A forma como o livro é estruturado nos aproxima muito do sofrimento e agonia do personagem. Os capítulos são nomeados sucessivamente até o final como "A cela", "O pátio" e "O grito". Esse formato serve para que a gente entre na história e participe daquele passar de horas, dias e meses que são imensuráveis.

Nos capítulos nomeados de "A cela" acompanhamos a luta do Prisioneiro ao tentar se reconectar com sua própria história e humanidade. É também o momento onde ele espera a chegada de sua única refeição diária, uma sopa espessa que ele desconfia estar envenenada e ser a causa de sua falta de memória. No meio de um escuro total e sem saber se é dia ou noite lá fora, nosso personagem tenta colocar seus pensamentos em ordem como forma de se fortalecer e aumentar as chances de sobrevivência.



Nos capítulos nomeados de "O pátio" é quando ele é tirado de sua cela com as mãos algemadas para trás e um esparadrapo na boca em direção a um grande tanque de água que divide com os demais homens sequestrados pela ditadura. A interação é algo quase impossível, pois os guardas vigiam para que os homens só olhem em frente. Suas mãos são soltas para que possam se lavar e tomar água rapidamente. Esse é o momento onde podem retirar do corpo e das roupas toda a urina e fezes que acumulam dentro da cela. Furtivamente, um dos presos cochicha a nosso personagem que aquela visita ao pátio acontece apenas uma vez por mês.

No capítulos nomeados de "O grito" é onde acontece uma ação de resistência, que parece a cada vez ser executada por um prisioneiro diferente. Logo após se lavarem e tomarem água, e antes dos guardas selarem seus lábios com esparadrapo, um dos presos solta um grito de desespero. Esse grito serve para muitos dos homens como uma esperança, como uma prova de vida. O que sai de suas gargantas é sempre diferente, enquanto alguns gritam nomes de mulheres que podem ser suas namoradas e esposas, outros gritam pela mãe ou até mesmo o nome de Deus.
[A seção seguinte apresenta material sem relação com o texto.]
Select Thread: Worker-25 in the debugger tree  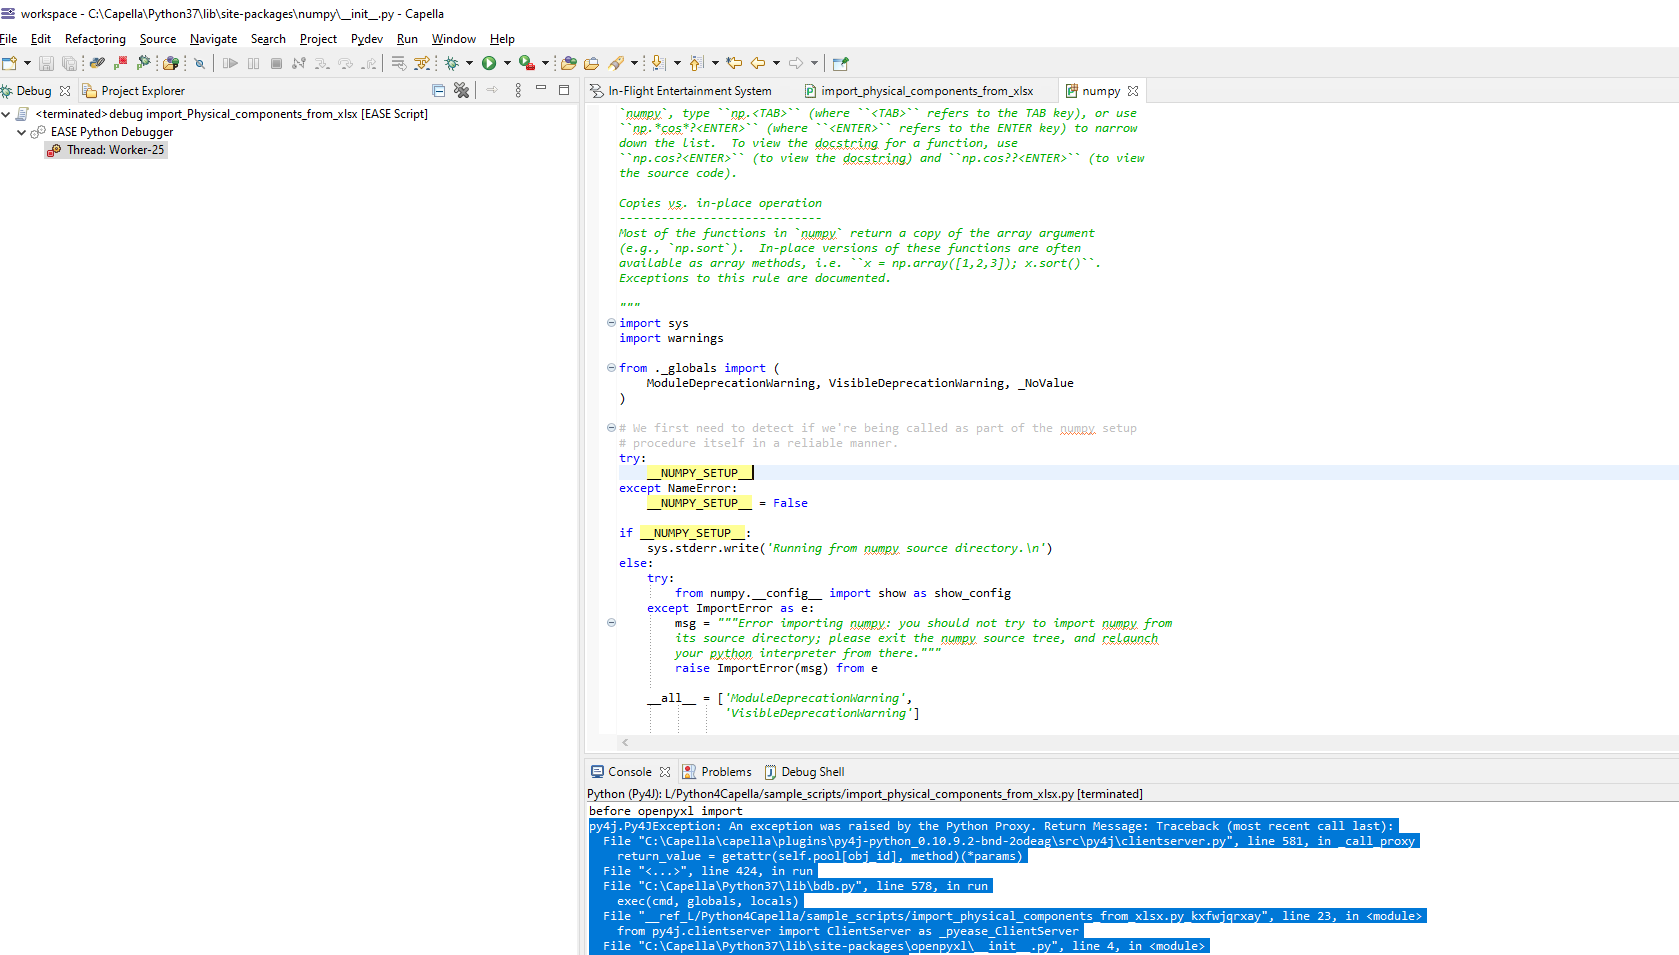(x=113, y=149)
Através dessa rotina cela, pátio, grito, cela, pátio, grito, cela, pátio, grito o protagonista da história aos poucos vai se fortalecendo, se reconectando com algumas lembranças e a medida que vai se lembrando de alguns nomes, também se une aqueles que gritam e que sofrem as consequências por sua rebeldia.

Sim, havia esta luta: de um lado as palavras cunhadas pelos homens: esperança, liberdade, amor, Deus. Do outro, a recusa em aceitar pacificamente a sua harmonia, o seu equilíbrio. A mente queria ir mais além: o que dava esperança, o que era a liberdade, por que o homem sentia amor? Por que a palavra Deus, misteriosa e iluminada, podia acalmar os corações mas não destruía o sentimento de revolta? 

É angustiante acompanhar a trajetória de nosso personagem, que aos pouco conta aos leitores fragmentos de sua história e até mesmo seu próprio nome. "Os que bebem como os cães" é um livro sobre resistência e sobre o perigo de regimes autoritários e fascistas que só enxergam o caminho do silenciamento, da desumanização e da morte daqueles que comungam com uma visão de mundo diferente e que prezam pela vida e pela liberdade.